Bloomberg: Russia's "Good Options to Tackle Inflation Are Now Exhausted"
Russia's annual inflation rate rose to 6% in June (up from 5.3% previously), potentially forcing the central bank to pause its interest rate cuts at the July meeting — marking the first time since last June, when the easing cycle began, that it refrains from action. Governor Naabulina has previously warned that further room for monetary relaxation is "significantly narrowed," and curbing inflation will require "painfully high interest rates."
As inflation accelerates, Russia's fuel crisis has sharply worsened. Gasoline shortages have spread from the south and occupied regions to central and Pacific coastal areas. By late June, about 90% of regions were either imposing sales restrictions or reporting supply disruptions. Refinery output in June hit a 20-year low, gasoline prices rose 19.9% year-on-year, and surged another 2.1% in the first week of July, while diesel prices rose 3.4%. Rising transportation costs are being passed on to consumers, further fueling inflation expectations.

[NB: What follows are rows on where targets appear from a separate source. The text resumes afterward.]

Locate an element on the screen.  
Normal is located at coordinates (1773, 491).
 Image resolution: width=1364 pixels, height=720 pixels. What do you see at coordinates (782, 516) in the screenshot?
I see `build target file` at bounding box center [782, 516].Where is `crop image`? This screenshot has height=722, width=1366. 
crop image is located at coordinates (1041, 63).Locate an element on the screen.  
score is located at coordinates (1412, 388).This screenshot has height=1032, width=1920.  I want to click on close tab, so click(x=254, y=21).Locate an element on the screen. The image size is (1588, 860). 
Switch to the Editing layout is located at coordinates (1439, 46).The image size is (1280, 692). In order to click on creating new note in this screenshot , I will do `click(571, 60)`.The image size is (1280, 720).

Analysts say the central bank is likely to maintain its current interest rate at the July meeting, or possibly make only a symbolic cut of 0.25 percentage points.
Additionally, Russia’s budget deficit reached 6 trillion rubles in June, with unlimited money printing, and over 50 regions reported long queues at gas stations. Economist Plastun summed up: For the Kremlin, this month marks the point where "good options have been exhausted."